> **QUESTIONS TO ANSWER**
A – According to the blog post, where are the writer's parents building their new house?
B – Substitute "Snoqualmie" for "North Bend" and write out everything in the blog post from "The Bittersweet Symphony" down to "brother in law.".

> **STUDY TEXT**
Wednesday, May 28, 2008

The Bittersweet Symphony of Life

We spent this past weekend in the Seattle area visiting friends and family in a whirlwind three day trip. The first day we saw my parents new house that they are building on a very picturesque piece of property in North Bend. I am excited for them and the house will be pretty great when it is all done. After touring the house and standing for about thirty seconds in the ice cold creek behind their house, we headed back to their current apartment and then over to my sister's house for my niece Ella's first birthday. Despite Natalie's emotional breakdown, the day was filled with good times shared with friends and family. We ended the evening just sharing some stories and laughs with my sister and brother in law.
The next morning at church, Jamie and I were both in tears several times as their were many vivid reminders of a good friend of ours with very severe cancer. The signs and test that the doctors have run don't look good at this point. It is a long story, but their family has had an incredibly tiring year emotionally, spiritually and in every other way imaginable. We lived with this family for almost a year and a half when we were in the Philippines and we love them dearly. The rest of the day was good as we were able to again spend time with family. It is hard though, when the pain of loved ones is never far from your mind. the best way to describe it seems to be the words from a song that say "it's a bittersweet symphony this life". Life is a beautiful symphony, but part of what makes it beautiful in the end is the variety and change and the mixture of different sounds and rhythms and notes. Some of the notes by themselves are harsh and even ugly. Many of the moments of a symphony seem disconnected and disjointed like life often does. But we press on with the hope that our God, the great conductor of this symphony knows where the music is taking us and that he knows how all the parts will work together for a conclusion that in the ends creates a beautiful and meaningful experience. Even as some parts enter and leave the symphony at unexpected times, so life is full of relationships that seem to surprise us cause a great fluctuation of emotions.

> **SUPPLIED ENTRIES**

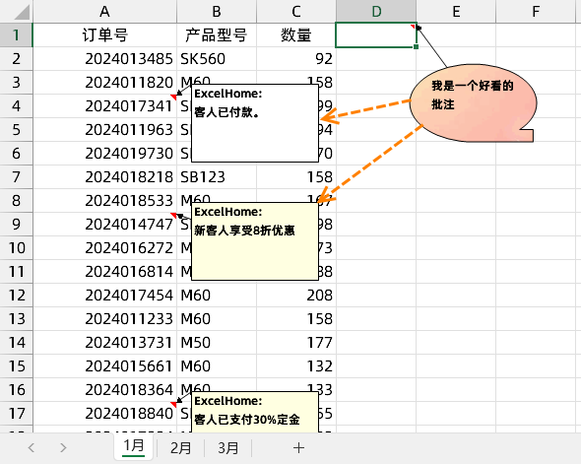Click the yellow comment 新客人享受8折优惠
581x464 pixels.
click(255, 241)

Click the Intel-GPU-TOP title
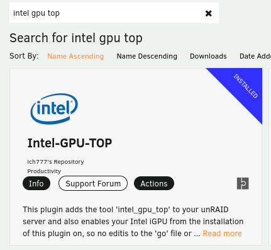point(70,143)
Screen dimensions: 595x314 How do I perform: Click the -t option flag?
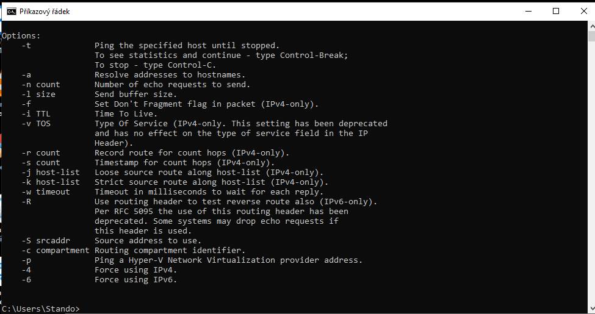(x=26, y=46)
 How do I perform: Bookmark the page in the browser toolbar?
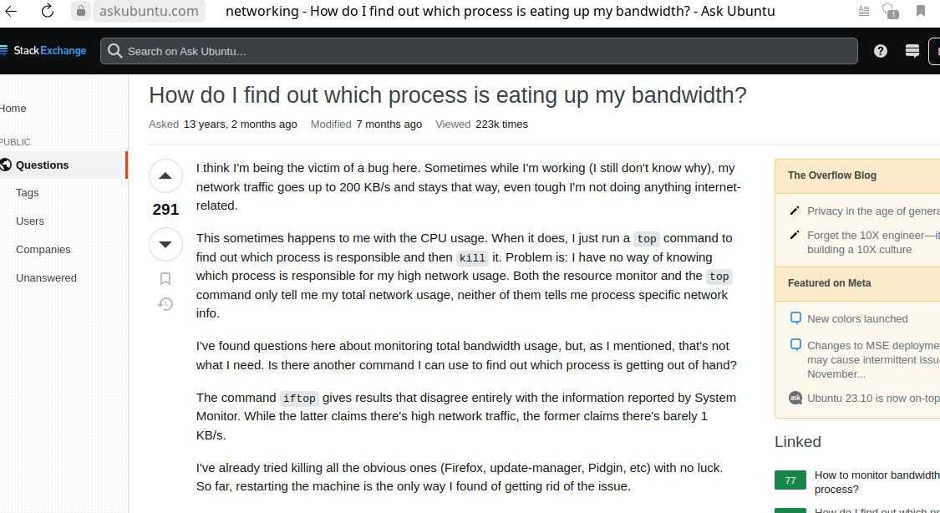point(920,11)
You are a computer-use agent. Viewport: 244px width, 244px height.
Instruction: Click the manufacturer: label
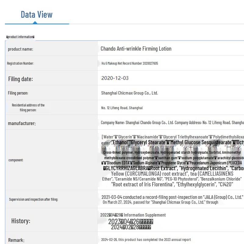(x=22, y=124)
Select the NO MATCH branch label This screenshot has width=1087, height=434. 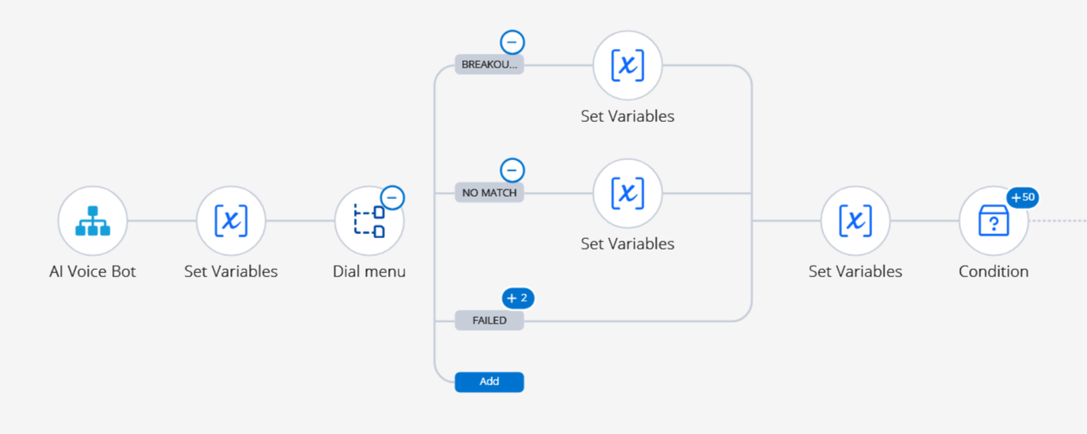[x=489, y=193]
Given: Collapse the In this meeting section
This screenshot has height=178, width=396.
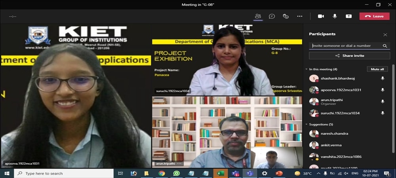Looking at the screenshot, I should point(307,69).
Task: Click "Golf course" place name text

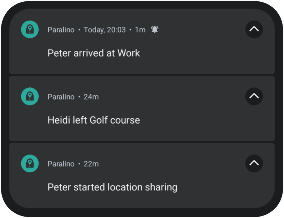Action: coord(115,120)
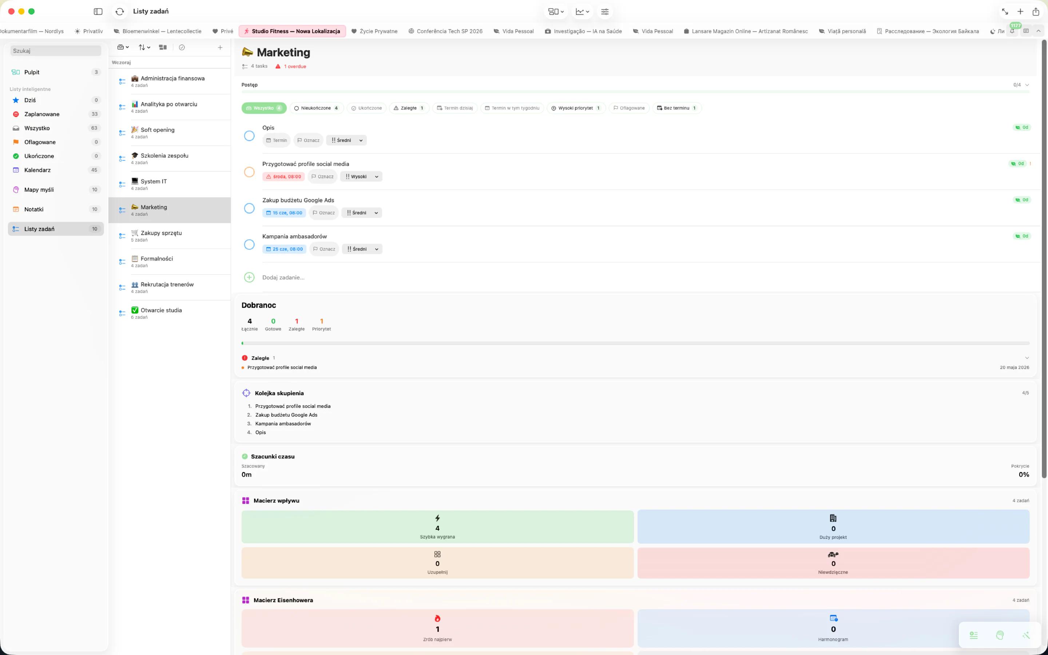Filter tasks by Zaległe chip
Viewport: 1048px width, 655px height.
[x=409, y=108]
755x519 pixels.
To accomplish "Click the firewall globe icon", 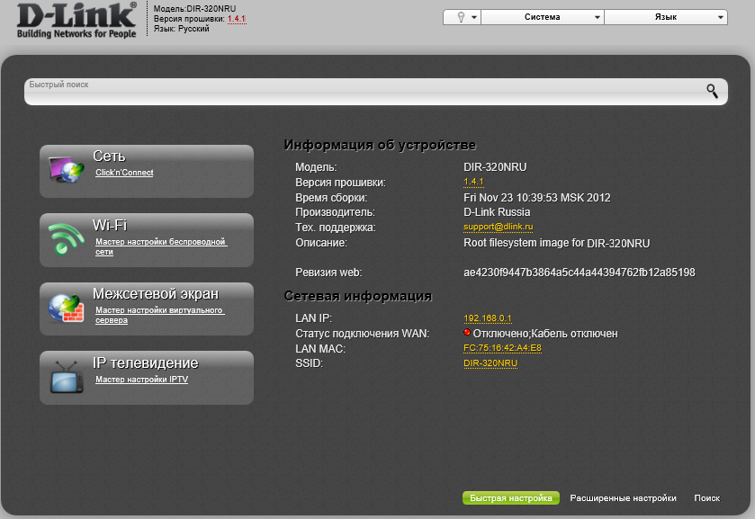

> **ANSWERS FOR THE TASKS**
A – On a very picturesque piece of property in North Bend.

B –
The Bittersweet Symphony of Life

We spent this past weekend in the Seattle area visiting friends and family in a whirlwind three day trip. The first day we saw my parents new house that they are building on a very picturesque piece of property in Snoqualmie. I am excited for them and the house will be pretty great when it is all done. After touring the house and standing for about thirty seconds in the ice cold creek behind their house, we headed back to their current apartment and then over to my sister's house for my niece Ella's first birthday. Despite Natalie's emotional breakdown, the day was filled with good times shared with friends and family. We ended the evening just sharing some stories and laughs with my sister and brother in law.